In line with this, pharmacists and nurses in Primary Care Networks (PCNs) will be supported in identifying and treating relevant cohorts of patients. There will be a big focus on lifestyle improvements for at-risk patients, particularly weight management, as well as social prescribing. A new national CVD prevention audit will feed into the above activities.
There will also be a major structural change in stroke services, where hyper acute specialist stroke centres with new clot busting technology will be replacing existing stroke-receiving units.
The NHS plans to double the size of the NHS Diabetes Prevention Programme for type 2 diabetes. As with other disease areas, there will be a big emphasis on engaging patients in managing their health and also on disease prevention. Aligned with this weight management services will be critical, particularly in light of recent studies which have shown that if patients lose weight rapidly and significantly, it is possible to go into remission for type 2 diabetes.
The Long-term Plan shows how technology will help to move diabetes services out of hospitals and support self-care.
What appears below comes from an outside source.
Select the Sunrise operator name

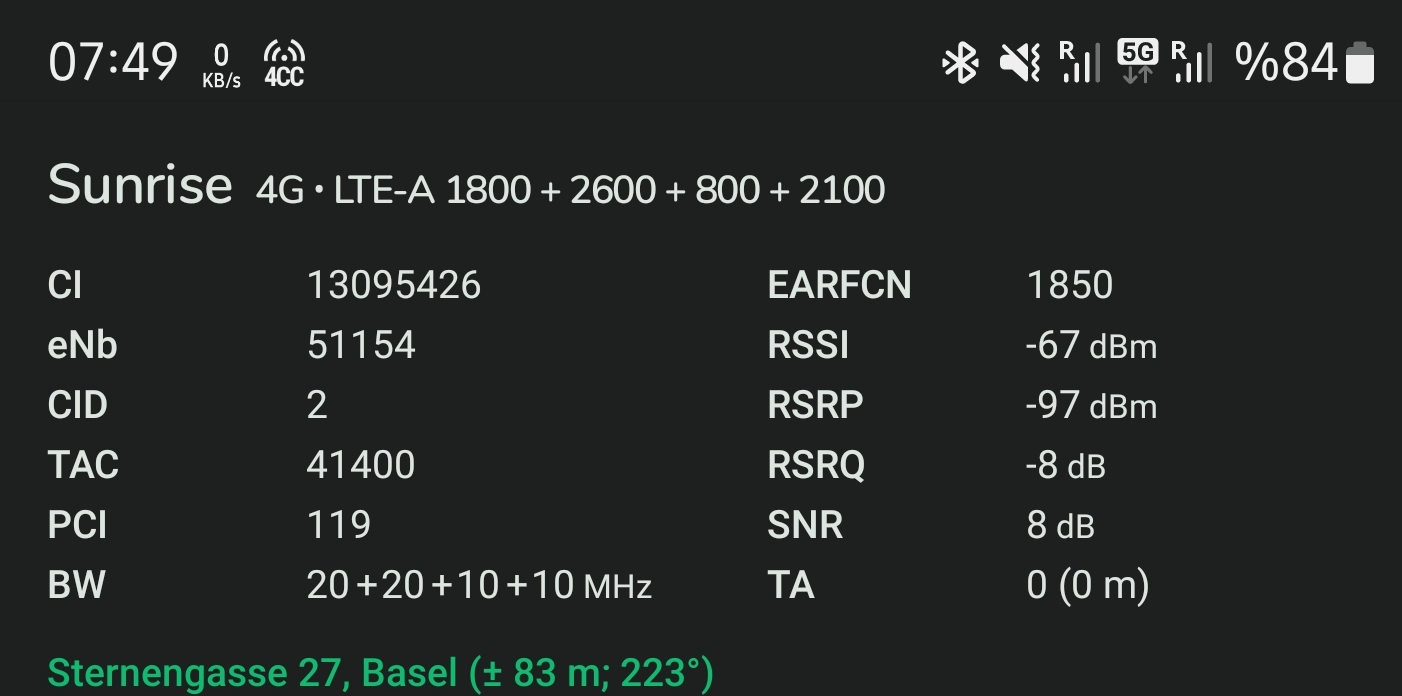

For example, newly diagnosed patients will be offered expanding provision of structured education and digital self-management support tools including HeLP Diabetes – an online self-management tool for those with type 2 diabetes.
The NHS aims to increase the number of cancer diagnoses at stage one and two from 50 percent of patients now to 75 percent by 2028. Changes will include modernising the Bowel Cancer Screening Programme and making the Faecal Immunochemical Test for haemoglobin easier for patients to use. The NHS will also implement HPV primary screening for cervical cancer across England by 2020.
The NHS plans to introduce a new faster diagnosis standard from 2020 to ensure that most patients receive a definitive diagnosis or ruling out of cancer within 28 days of referral from a GP or from screening.
The new diagnosis standard will be underpinned by a radical overhaul of the way diagnostic services are delivered for patients with suspected cancer. Starting this year, new Rapid Diagnostic Centres (RDCs) will be rolled out across the country to upgrade and bring together the latest diagnostic equipment and expertise. Cancer Alliances will also work with Integrated Care Systems (ICSs) to aid swift access to a consultant’s opinion.
The NHS will build on the existing NHS RightCare programme to reduce variation across the country in the quality of spirometry testing, which is a key test for lung function. PCNs will support the diagnosis of respiratory conditions; while more staff in primary care will be trained and accredited to interpret test results.
Pulmonary rehabilitation, which involves activities such as breathing exercises and learning how to cope in an emergency, is one of the most expensive elements of the respiratory pathway. It will be run by multi-disciplinary teams using digital tools, such as My COPD, which is a toolkit for Clinical Commissioning Groups (CCGs).
Pharmacists will play a big role in managing respiratory care in PCNs. This will include medication reviews, educating patients and also advising on the use of inhalers – a critical task given that 90 percent of people use their inhaler incorrectly, according to the NHS.
In the Long-term Plan, the NHS makes a new commitment to funding mental health services for children and young people, and pledges that this area will grow faster than both overall NHS funding and total mental health spending.
There is also a realisation that children’s mental health goes beyond the NHS; hence we expect to see multidisciplinary teams working in schools as the first point of contact for pupils.
The NHS promises to continue to expand access to IAPT services for adults and older adults with common mental health problems, with a focus on those with long-term conditions.
Digital services, such as mobile apps, are expected to play a big part in delivery and access to mental healthcare services, especially for children and young people.
While the detail varies in each health condition, there are many common themes, particularly with regards to illness prevention and the associated need to risk stratify patients; engage them in their treatment and encourage them to make lifestyle changes, where appropriate.
There is also a desire to deliver many services for these conditions in the community via integrated teams in PCNs. Consequently, it will be essential for pharma to think about how its products can deliver benefits across the whole care system and to determine how it can support the NHS in delivering more holistic, preventative care services.